Évangile du mardi 19 décembre – 3e semaine de l’Avent (tiré du Prions en Église et pour les personnes qui voudraient s’abonner au Prions)
L’ange Gabriel annonce la naissance de Jean le Baptiste Lc 1, 5-25
Il y avait, au temps d’Hérode le Grand, roi de Judée, un prêtre du groupe d’Abia, nommé Zacharie. Sa femme aussi était descendante d’Aaron ; elle s’appelait Élisabeth. Ils étaient l’un et l’autre des justes devant Dieu : ils suivaient tous les commandements et les préceptes du Seigneur de façon irréprochable.
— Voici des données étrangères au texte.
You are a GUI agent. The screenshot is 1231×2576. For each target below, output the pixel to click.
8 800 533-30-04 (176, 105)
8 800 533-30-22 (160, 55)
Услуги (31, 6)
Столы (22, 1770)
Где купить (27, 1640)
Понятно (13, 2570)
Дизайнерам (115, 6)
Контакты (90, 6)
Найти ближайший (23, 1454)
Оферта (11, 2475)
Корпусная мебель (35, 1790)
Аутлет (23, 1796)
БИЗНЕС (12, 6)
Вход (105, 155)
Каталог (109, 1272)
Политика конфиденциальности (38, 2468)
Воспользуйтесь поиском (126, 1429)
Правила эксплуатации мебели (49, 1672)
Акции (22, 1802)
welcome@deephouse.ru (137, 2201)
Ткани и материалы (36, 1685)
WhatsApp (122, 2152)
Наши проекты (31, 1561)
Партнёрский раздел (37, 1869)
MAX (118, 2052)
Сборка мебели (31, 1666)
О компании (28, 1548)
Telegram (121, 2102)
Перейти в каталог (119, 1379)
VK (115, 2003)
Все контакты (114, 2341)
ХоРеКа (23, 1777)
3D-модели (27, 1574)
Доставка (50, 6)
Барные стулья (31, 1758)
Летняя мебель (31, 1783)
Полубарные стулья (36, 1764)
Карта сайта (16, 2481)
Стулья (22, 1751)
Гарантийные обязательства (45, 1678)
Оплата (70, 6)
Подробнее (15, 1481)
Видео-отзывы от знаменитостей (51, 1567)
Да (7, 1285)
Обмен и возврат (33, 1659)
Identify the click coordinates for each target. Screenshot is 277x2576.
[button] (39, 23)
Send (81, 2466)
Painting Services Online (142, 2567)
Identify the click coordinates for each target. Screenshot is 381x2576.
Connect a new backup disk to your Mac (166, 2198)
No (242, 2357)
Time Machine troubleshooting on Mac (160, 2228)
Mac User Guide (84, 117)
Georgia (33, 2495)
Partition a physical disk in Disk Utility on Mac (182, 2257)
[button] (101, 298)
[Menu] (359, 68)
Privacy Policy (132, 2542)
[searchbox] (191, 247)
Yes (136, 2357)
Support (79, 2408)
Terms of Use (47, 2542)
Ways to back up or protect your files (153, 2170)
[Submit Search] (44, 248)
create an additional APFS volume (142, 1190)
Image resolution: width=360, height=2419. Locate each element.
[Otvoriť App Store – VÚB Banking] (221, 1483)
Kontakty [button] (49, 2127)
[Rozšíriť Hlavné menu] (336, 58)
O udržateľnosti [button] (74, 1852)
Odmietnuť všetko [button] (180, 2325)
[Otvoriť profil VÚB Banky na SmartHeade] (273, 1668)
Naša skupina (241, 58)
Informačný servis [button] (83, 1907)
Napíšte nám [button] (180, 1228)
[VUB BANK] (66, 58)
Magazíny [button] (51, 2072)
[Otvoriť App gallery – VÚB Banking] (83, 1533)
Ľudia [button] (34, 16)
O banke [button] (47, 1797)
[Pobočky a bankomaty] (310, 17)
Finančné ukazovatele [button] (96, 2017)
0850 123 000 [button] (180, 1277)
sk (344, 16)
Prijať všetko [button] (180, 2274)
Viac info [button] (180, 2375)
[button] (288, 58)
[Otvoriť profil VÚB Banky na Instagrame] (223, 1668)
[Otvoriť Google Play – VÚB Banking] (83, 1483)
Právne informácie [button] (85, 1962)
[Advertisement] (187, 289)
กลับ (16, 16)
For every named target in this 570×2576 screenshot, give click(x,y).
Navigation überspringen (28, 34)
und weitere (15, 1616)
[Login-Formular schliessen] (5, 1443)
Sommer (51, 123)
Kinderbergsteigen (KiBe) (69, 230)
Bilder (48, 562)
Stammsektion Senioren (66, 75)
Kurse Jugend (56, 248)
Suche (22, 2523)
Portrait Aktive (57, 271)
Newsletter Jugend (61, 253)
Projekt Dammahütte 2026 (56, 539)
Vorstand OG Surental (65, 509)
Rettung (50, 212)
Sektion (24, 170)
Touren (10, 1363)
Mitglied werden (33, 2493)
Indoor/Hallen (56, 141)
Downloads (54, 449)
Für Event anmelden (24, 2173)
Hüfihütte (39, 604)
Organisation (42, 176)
Ils n’avaient pas d’enfant, car Élisabeth était stérile et, de plus, ils étaient l’un et l’autre avancés en âge.
Or, tandis que Zacharie, durant la période attribuée aux prêtres de son groupe, assurait le service du culte devant Dieu, il fut désigné par le sort, suivant l’usage des prêtres, pour aller offrir l’encens dans le sanctuaire du Seigneur. Toute la multitude du peuple était en prière au dehors à l’heure de l’offrande de l’encens. L’ange du Seigneur lui apparut, debout à droite de l’autel de l’encens. À sa vue, Zacharie fut bouleversé et la crainte le saisit. L’ange lui dit : « Sois sans crainte, Zacharie, car ta supplication a été exaucée : ta femme Élisabeth mettra au monde pour toi un fils, et tu lui donneras le nom de Jean. Tu seras dans la joie et l’allégresse, et beaucoup se réjouiront de sa naissance, car il sera grand devant le Seigneur. Il ne boira pas de vin ni de boisson forte, et il sera rempli d’Esprit Saint dès le ventre de sa mère ; il fera revenir de nombreux fils d’Israël au Seigneur leur Dieu ; il marchera devant, en présence du Seigneur, avec l’esprit et la puissance du prophète Élie, pour faire revenir le cœur des pères vers leurs enfants, ramener les rebelles à la sagesse des justes, et préparer au Seigneur un peuple bien disposé. » Alors Zacharie dit à l’ange : « Comment vais-je savoir que cela arrivera ? Moi, en effet, je suis un vieillard et ma femme est avancée en âge. » L’ange lui répondit : « Je suis Gabriel et je me tiens en présence de Dieu. J’ai été envoyé pour te parler et pour t’annoncer cette bonne nouvelle. Mais voici que tu seras réduit au silence et, jusqu’au jour où cela se réalisera, tu ne pourras plus parler, parce que tu n’as pas cru à mes paroles ; celles-ci s’accompliront en leur temps. »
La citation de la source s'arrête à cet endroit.